For this exercise, please find the lines in the entries that include the word "Given" and copy them.

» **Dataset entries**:

>>>>

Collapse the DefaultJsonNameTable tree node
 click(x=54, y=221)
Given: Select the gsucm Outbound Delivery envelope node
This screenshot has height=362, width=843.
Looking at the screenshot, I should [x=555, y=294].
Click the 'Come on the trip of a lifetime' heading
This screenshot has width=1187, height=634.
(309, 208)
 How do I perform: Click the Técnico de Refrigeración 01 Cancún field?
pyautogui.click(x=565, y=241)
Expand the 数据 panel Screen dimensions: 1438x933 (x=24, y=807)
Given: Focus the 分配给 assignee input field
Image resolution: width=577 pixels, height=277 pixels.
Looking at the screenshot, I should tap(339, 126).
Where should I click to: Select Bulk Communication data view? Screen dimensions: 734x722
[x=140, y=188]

<<<<

» **EXERCISE OUTPUT**:
Given: Select the gsucm Outbound Delivery envelope node
Given: Focus the 分配给 assignee input field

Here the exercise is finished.